Scottish suffragist and pacifist (1874–1925)

Annot Robinson, nicknamed Annie, (née Wilkie; 8 June 1874 – 29 September 1925) was a Scottish suffragette and pacifist. She was sentenced to six months for trying to break in to the House of Commons. She helped to found the Women’s International League for Peace and Freedom.

==Early life==
Born Annot Erskine Wilkie on 8 June 1874 in Montrose, Scotland, to John Wilkie (a draper) and Catherine Jane Erskine (a teacher). Wilkie was one of three daughters. Her sister, Helen Wilkie, later became Secretary of the Dundee branch of the Women’s Freedom League. Helen was a "gifted orator" who organised women for a Women’s Social and Political Union (WSPU) march in Edinburgh in 1907 and was part of the deputation who met with Winston Churchill in 1909.

Wilkie was a pupil teacher at Montrose Academy until she was 16. She then went on to teacher training college, before taking external classes in English, French, Astronomy, Comparative Religion and History at the University of St Andrews, where she was awarded the LLA in 1901.

==Campaigning for women's suffrage==
Wilkie worked as a teacher in Dundee and it was while she was working here that she was influenced by Agnes Husband (a member of the Dundee Labour Party.)
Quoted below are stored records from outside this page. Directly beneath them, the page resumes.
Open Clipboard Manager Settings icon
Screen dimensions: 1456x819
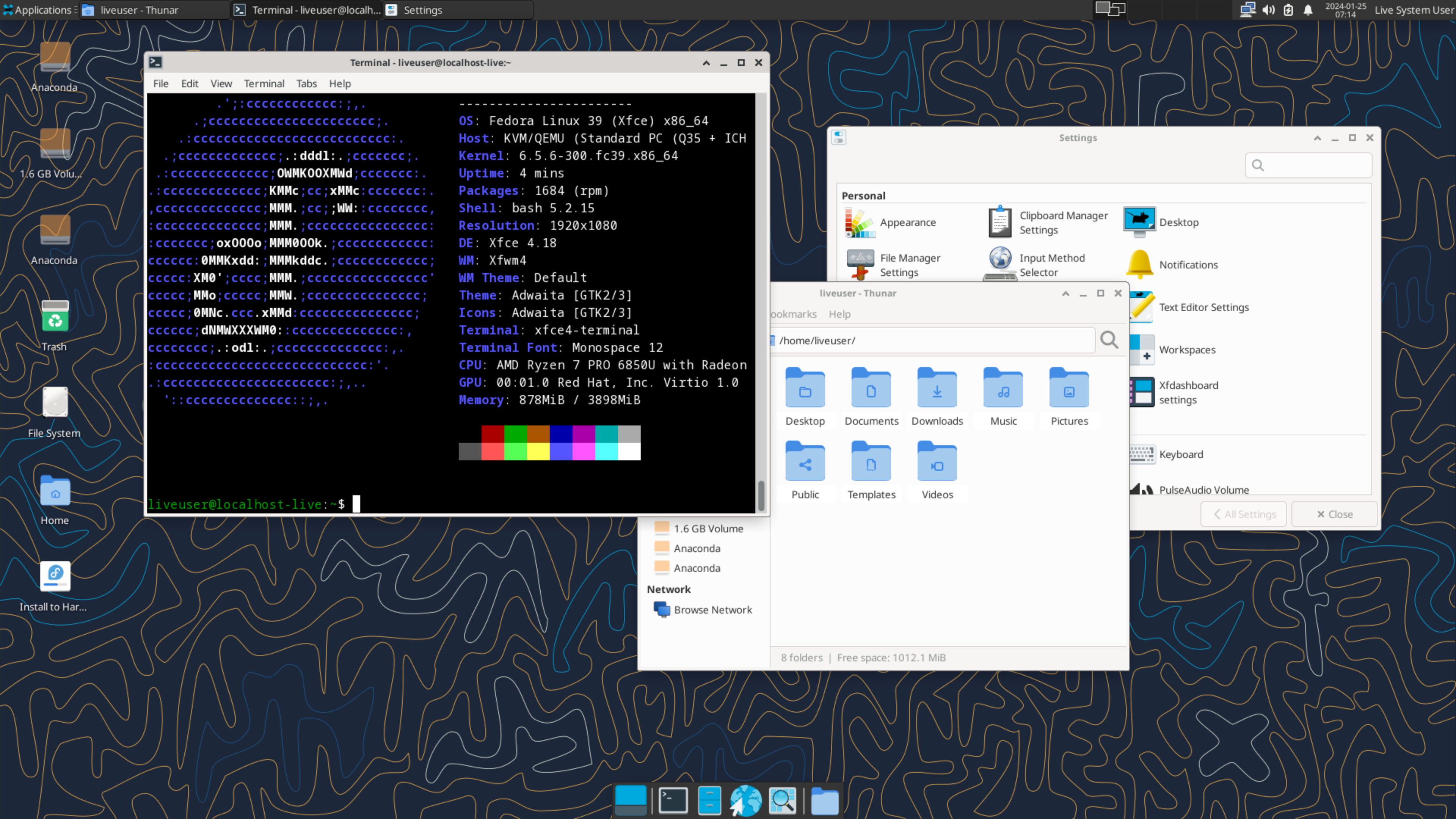coord(999,221)
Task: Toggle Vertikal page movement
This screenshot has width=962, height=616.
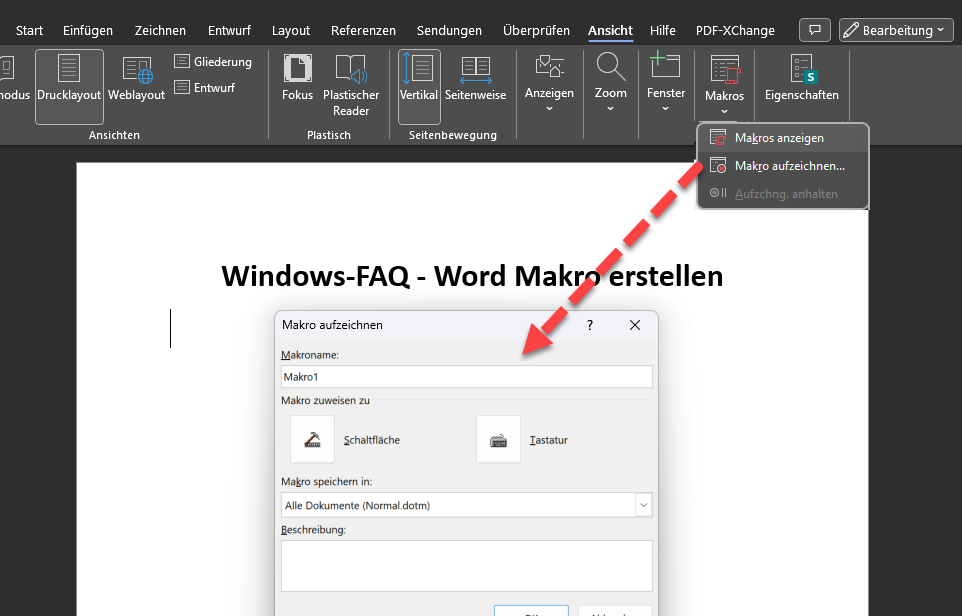Action: [x=419, y=80]
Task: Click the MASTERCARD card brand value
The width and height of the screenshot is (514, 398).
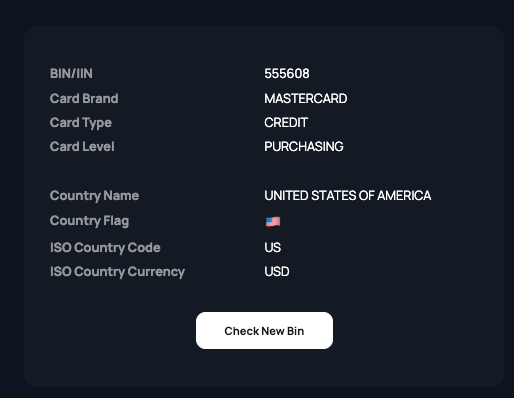Action: pos(306,98)
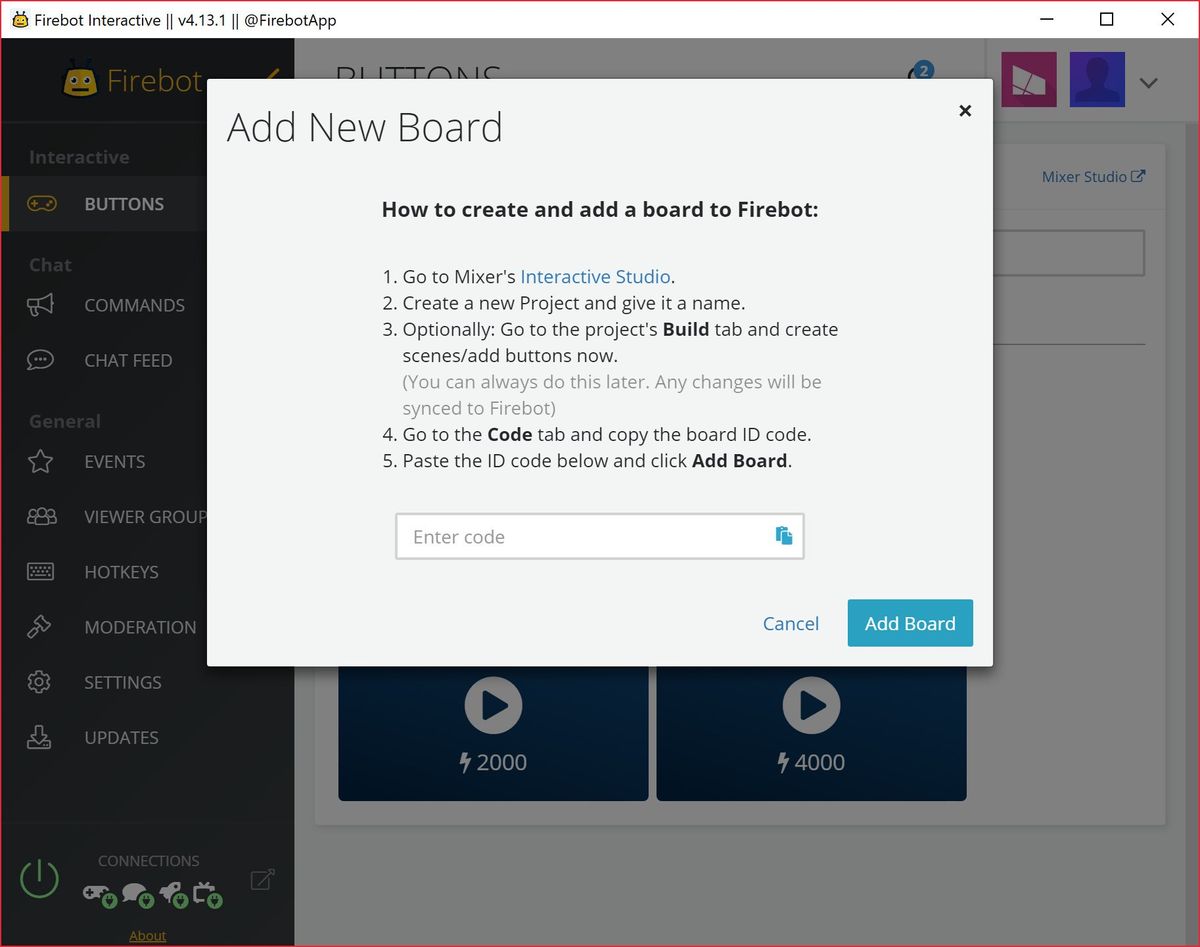Switch to the Settings section
The height and width of the screenshot is (947, 1200).
(122, 682)
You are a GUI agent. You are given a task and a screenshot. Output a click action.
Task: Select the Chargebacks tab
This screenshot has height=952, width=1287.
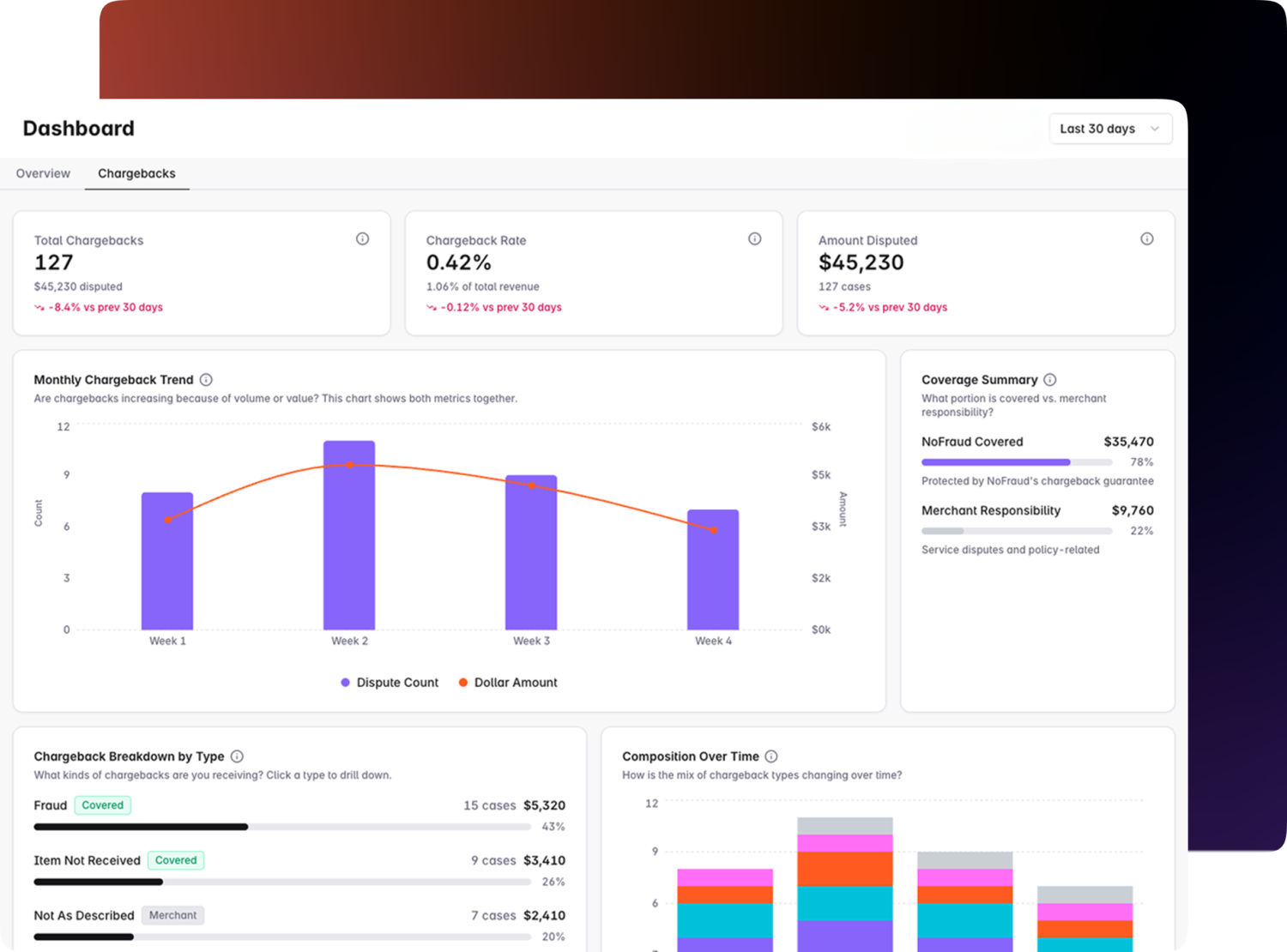pyautogui.click(x=136, y=173)
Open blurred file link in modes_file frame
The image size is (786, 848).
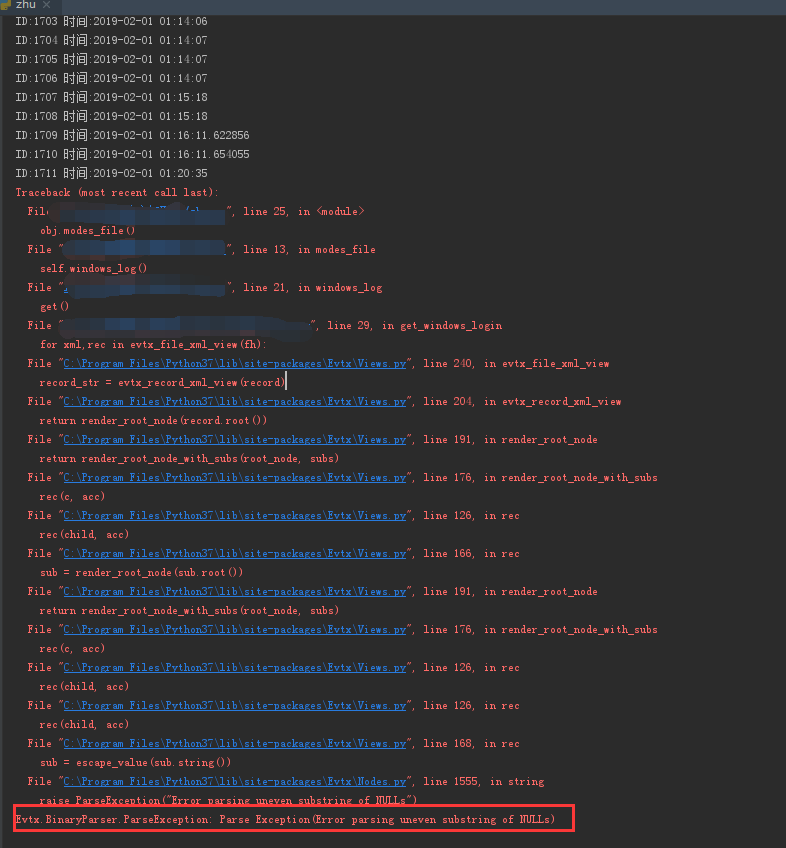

In 1906 she became the first secretary of the Dundee branch of the Women’s Social and Political Union. In 1907 she moved to Manchester and became an organizer for the Women’s Social and Political Union, as well as joining the local branch of the Independent Labour Party, which she had become a member of the year before. In 1908 she and other members of the Women’s Social and Political Union tried to break into the House of Commons after arriving hidden in a furniture van, for which she was sentenced to six months in prison. In 1910 she became an organizer for the Women's Labour League and offered a conference resolution condemning the leadership of the Labour Party for failing to support the Women’s Labour League and women's suffrage. She later became an organizer for the National Union of Women’s Suffrage Societies, but during the war she resigned from that, helped found the Women’s International League for Peace and Freedom, organized Women's Peace Crusades throughout the nation, and worked for equal pay for female munitions factory workers. After the war she worked as a Women’s International League for Peace and Freedom organizer until 1922, and as such traveled to America, Britain, and Holland.

==Death==
She died in Perth Royal Infirmary during an operation, and Ellen Wilkinson wrote her obituary. Wilkinson described her as "a big woman and a big personality" with "an exquisite sense of the ridiculous and a sharp tongue." Robinson's daughter, Helen, was interviewed about her mother in September 1981 as part of Brian Harrison's Suffrage Interviews project, titled Oral evidence on the suffragette and suffragist movements: the Brian Harrison interviews. Robinson talks about the relationship between her mother and father, Sam Robinson, and a little about their other daughter, Helen's sister Cathy, as well as suffrage meetings that she attended with her mother.

==Posthumous recognition==
Her name and picture (and those of 58 other women's suffrage supporters) are on the plinth of the statue of Millicent Fawcett in Parliament Square, London, unveiled in 2018.